8. Getting Started: Outcome-Driven Roadmapping


In parallel to their continuous discovery activities, a product team may develop a strategy that encompasses the pursuit of multiple (hopefully synergistic) outcomes. For example, “increasing adoption of Whiz-bang Module”, in addition to “reducing setup time on the core Super Solution”, may have the combined effect of also reducing customer churn.


A multi-outcome product strategy can be represented as an outcome-driven roadmap that might look something like this:


Here’s a primer on outcome-driven roadmapping:


  1. An outcome-driven roadmap should tell the story: “what customer-centric outcomes are we going to pursue to compel changes in user behavior relative to our product and/or improve our ability to deliver solutions effectively and efficiently?”

  2. Phrase outcomes as [Action verb] [Value-added user benefit/result]; action verbs could be words like “accelerate”, “improve”, “streamline”, “reduce”, or “optimize”. Words like “implement” or “support” are ok as long as the outcome described is feature agnostic

  3. Themes can be framed as key “focus” or “investment” areas, but be sure not to lose the context of customer needs

  4. The accompanying product roadmap narrative should include the relative customer personas and highlight “why?” problem context

  5. This is not a feature delivery plan!



9. Iterating Towards Success


Agile and Lean methodologies emphasize incrementality, experimentation, and responsiveness. These methodologies shine in complex, ever-evolving product development and market environments.

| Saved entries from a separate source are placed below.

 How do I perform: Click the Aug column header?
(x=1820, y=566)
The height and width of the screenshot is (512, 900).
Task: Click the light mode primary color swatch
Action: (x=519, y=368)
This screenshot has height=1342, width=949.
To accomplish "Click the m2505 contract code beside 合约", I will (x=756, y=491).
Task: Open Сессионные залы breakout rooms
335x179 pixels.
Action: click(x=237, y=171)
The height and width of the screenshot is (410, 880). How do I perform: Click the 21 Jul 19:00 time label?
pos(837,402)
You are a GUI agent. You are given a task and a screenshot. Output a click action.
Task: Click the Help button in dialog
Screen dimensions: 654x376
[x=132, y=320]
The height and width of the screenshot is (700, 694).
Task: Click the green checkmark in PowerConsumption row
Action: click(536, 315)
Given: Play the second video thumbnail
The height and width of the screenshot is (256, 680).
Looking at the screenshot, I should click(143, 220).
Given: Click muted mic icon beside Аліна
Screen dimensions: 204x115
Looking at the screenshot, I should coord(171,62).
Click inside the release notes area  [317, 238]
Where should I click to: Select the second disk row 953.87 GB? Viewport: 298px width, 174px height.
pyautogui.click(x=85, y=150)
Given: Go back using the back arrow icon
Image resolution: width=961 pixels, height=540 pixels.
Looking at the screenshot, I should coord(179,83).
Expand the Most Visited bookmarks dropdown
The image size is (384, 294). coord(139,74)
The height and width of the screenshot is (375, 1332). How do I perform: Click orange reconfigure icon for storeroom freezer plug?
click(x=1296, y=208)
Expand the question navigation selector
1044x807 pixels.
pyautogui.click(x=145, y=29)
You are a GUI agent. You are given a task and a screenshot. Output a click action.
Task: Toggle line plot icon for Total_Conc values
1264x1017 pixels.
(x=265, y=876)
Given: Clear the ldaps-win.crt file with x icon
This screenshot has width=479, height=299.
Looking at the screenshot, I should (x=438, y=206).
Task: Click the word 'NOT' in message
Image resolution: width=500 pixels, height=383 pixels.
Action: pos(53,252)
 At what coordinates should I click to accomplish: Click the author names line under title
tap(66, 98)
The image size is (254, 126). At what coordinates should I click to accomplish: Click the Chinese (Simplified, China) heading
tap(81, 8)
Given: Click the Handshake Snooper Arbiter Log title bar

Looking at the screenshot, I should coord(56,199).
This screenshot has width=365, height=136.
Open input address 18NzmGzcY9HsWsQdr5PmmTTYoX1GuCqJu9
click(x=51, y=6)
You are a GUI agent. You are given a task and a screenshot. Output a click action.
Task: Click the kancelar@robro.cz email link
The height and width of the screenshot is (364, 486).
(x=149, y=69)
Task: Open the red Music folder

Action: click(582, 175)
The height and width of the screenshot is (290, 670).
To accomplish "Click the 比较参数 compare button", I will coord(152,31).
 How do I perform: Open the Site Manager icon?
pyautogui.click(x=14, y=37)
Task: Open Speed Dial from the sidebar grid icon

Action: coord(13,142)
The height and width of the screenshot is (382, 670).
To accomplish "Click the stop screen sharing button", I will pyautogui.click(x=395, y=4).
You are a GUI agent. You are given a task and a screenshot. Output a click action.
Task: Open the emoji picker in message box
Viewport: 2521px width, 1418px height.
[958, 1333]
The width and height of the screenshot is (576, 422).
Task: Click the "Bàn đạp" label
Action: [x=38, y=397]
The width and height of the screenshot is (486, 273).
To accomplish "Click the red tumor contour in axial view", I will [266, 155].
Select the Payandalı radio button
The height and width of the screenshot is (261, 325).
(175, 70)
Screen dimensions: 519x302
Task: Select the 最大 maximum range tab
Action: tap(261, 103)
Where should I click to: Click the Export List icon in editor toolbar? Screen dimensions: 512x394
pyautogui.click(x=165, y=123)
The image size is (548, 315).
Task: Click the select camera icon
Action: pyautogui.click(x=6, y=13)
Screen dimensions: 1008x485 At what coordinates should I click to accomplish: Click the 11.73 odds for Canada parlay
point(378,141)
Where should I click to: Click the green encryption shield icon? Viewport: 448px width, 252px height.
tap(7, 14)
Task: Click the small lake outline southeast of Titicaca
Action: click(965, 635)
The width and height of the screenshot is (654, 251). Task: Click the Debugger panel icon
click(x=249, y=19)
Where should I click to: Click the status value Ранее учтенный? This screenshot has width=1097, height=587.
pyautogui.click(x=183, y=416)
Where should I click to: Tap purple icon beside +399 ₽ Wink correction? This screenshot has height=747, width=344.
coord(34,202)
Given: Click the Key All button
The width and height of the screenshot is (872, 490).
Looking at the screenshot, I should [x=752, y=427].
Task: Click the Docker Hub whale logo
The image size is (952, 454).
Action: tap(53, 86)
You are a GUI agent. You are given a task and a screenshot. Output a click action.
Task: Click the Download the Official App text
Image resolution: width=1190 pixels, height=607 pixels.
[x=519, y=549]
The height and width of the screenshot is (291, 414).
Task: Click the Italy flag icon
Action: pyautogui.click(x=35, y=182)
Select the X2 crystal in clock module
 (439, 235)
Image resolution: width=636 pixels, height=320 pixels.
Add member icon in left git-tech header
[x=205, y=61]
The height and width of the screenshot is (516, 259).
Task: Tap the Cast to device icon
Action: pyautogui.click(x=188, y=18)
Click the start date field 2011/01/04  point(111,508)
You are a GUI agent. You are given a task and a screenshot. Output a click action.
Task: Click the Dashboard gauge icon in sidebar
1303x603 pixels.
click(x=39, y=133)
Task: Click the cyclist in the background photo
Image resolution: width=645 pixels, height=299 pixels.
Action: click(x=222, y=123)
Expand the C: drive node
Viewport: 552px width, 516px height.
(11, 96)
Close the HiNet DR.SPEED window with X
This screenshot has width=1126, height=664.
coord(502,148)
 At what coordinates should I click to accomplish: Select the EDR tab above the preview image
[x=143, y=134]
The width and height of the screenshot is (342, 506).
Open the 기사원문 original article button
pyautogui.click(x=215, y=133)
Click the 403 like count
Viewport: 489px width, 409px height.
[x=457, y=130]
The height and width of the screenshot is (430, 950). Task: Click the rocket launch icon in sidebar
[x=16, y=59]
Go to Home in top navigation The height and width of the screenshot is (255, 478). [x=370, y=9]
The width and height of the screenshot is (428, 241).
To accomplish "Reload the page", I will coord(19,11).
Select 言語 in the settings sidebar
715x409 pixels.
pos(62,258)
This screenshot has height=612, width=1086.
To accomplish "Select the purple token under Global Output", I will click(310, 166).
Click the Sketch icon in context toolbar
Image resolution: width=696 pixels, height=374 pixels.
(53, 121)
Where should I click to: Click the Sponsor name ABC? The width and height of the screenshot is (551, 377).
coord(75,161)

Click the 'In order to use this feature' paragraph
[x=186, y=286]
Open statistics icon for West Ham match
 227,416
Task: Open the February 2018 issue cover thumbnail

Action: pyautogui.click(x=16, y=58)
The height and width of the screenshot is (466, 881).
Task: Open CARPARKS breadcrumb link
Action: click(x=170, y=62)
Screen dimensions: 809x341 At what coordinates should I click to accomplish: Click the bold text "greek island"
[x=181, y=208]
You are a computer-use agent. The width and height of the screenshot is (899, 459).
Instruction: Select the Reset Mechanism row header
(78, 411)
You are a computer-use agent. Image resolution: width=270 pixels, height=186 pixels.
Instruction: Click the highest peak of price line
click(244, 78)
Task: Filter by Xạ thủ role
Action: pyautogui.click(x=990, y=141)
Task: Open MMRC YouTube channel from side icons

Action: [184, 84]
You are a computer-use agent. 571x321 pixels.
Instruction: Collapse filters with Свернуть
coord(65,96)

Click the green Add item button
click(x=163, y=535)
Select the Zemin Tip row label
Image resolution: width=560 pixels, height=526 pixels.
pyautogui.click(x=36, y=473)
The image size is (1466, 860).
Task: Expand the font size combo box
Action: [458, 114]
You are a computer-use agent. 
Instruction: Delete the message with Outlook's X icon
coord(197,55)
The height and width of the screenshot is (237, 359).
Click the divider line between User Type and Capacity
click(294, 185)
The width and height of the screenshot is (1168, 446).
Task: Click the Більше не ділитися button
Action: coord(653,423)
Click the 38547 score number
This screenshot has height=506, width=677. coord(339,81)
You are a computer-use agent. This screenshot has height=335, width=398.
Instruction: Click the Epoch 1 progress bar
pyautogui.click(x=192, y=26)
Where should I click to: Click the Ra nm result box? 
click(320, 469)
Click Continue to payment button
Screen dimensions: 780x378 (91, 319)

Thinking about agile and lean methodologies through the lens of the Outcome Chain illuminates two distinct milestones: Minimum Valuable Experience and Minimum Viable Product.



Product development organizations face a natural temptation to expedite shipping an iteration of product in an urgent (and sometimes desperate) desire to get the wheels of business turning. However, shipping code/product is an expensive way to test your value proposition, aka your product-market fit.


Before you jump to a Minimum Viable Product based on assumptions of customer desire and willingness to pay, focus on validating a Minimum Valuable Experience with your customers. There are many ways to test experiences without writing a single line of code.